> What the exercise asks: Please return the full listing below without altering anything.

START Source material

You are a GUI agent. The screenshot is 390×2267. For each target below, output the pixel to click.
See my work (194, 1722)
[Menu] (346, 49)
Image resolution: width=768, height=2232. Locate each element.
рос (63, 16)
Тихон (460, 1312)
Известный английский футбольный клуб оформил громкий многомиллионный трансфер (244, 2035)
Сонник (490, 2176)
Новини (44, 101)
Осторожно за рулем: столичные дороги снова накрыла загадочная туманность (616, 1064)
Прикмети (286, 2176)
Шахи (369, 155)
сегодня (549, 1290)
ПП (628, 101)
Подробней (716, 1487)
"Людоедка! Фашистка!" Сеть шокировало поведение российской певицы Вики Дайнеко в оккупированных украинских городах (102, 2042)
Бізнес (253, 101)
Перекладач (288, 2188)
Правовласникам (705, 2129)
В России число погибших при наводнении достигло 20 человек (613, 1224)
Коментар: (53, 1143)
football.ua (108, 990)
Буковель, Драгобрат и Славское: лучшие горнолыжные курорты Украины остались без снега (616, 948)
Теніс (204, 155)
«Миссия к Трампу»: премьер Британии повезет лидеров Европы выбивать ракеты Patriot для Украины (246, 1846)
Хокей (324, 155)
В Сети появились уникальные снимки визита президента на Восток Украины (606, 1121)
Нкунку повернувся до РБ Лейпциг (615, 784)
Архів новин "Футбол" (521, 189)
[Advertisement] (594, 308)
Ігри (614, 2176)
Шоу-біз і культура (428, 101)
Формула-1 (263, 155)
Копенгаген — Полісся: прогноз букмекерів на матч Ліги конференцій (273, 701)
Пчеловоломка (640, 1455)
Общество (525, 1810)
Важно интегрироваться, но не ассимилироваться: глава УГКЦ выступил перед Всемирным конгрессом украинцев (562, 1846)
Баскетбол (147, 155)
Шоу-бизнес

END Source material

> Exercise result:
You are a GUI agent. The screenshot is 390×2267. For each target below, output the pixel to click.
See my work (194, 1722)
[Menu] (346, 49)
Image resolution: width=768, height=2232. Locate each element.
рос (63, 16)
Тихон (460, 1312)
Известный английский футбольный клуб оформил громкий многомиллионный трансфер (244, 2035)
Сонник (490, 2176)
Новини (44, 101)
Осторожно за рулем: столичные дороги снова накрыла загадочная туманность (616, 1064)
Прикмети (286, 2176)
Шахи (369, 155)
сегодня (549, 1290)
ПП (628, 101)
Подробней (716, 1487)
"Людоедка! Фашистка!" Сеть шокировало поведение российской певицы Вики Дайнеко в оккупированных украинских городах (102, 2042)
Бізнес (253, 101)
Перекладач (288, 2188)
Правовласникам (705, 2129)
В России число погибших при наводнении достигло 20 человек (613, 1224)
Коментар: (53, 1143)
football.ua (108, 990)
Буковель, Драгобрат и Славское: лучшие горнолыжные курорты Украины остались без снега (616, 948)
Теніс (204, 155)
«Миссия к Трампу»: премьер Британии повезет лидеров Европы выбивать ракеты Patriot для Украины (246, 1846)
Хокей (324, 155)
В Сети появились уникальные снимки визита президента на Восток Украины (606, 1121)
Нкунку повернувся до РБ Лейпциг (615, 784)
Архів новин "Футбол" (521, 189)
[Advertisement] (594, 308)
Ігри (614, 2176)
Шоу-біз і культура (428, 101)
Формула-1 (263, 155)
Копенгаген — Полісся: прогноз букмекерів на матч Ліги конференцій (273, 701)
Пчеловоломка (640, 1455)
Общество (525, 1810)
Важно интегрироваться, но не ассимилироваться: глава УГКЦ выступил перед Всемирным конгрессом украинцев (562, 1846)
Баскетбол (147, 155)
Шоу-бизнес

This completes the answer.